Implementation:Datahub project Datahub Proto2DataHub
| Knowledge Sources | |
|---|---|
| Domains | Protobuf_Ingestion |
| Last Updated | 2026-02-10 00:00 GMT |
Overview
A CLI application that reads protobuf descriptor and source files and emits DataHub metadata change proposals (MCPs) for each protobuf message, converting protobuf schemas into DataHub dataset entities.
Description
Proto2DataHub is the main entry point for the protobuf-to-DataHub ingestion pipeline. It is a command-line tool built with Apache Commons CLI that accepts a compiled protobuf descriptor file (.dsc or .protoc) alongside individual .proto source files or a directory of source files.
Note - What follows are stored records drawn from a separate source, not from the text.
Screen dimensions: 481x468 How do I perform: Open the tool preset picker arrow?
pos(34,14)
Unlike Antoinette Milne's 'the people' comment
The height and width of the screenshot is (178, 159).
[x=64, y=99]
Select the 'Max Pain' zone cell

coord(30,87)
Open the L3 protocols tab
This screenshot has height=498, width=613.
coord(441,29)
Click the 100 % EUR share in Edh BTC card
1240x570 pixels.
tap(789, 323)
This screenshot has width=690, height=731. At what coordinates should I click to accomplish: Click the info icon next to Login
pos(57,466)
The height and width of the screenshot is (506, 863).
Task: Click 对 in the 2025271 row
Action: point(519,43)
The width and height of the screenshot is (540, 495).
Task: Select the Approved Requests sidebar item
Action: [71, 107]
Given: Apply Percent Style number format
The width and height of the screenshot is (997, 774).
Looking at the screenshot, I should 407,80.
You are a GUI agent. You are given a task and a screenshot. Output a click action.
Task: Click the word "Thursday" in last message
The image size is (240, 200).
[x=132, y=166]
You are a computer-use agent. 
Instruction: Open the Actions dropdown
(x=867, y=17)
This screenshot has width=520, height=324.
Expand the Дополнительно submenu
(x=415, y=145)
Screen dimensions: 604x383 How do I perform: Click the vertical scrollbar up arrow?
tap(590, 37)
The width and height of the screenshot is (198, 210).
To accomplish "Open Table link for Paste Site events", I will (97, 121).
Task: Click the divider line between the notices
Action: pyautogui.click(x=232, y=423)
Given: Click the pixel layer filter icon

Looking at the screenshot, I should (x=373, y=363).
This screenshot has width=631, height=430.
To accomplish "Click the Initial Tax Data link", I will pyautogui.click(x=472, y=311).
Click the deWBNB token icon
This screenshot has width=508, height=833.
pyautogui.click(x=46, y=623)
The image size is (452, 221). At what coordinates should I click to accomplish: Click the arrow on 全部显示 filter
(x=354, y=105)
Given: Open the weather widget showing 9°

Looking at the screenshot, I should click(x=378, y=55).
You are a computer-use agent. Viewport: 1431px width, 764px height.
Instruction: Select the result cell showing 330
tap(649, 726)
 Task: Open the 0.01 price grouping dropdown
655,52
For each protobuf source file, it constructs a ProtobufDataset and emits the resulting metadata to DataHub via a configurable transport (REST, Kafka, or file).
Configuration options include:
- --platform -- The data platform (defaults to
kafka) - --descriptor -- The generated protobuf descriptor file (required)
- --file / --directory -- Source file or root directory of proto files
- --env -- Environment fabric type (DEV, PROD, etc.)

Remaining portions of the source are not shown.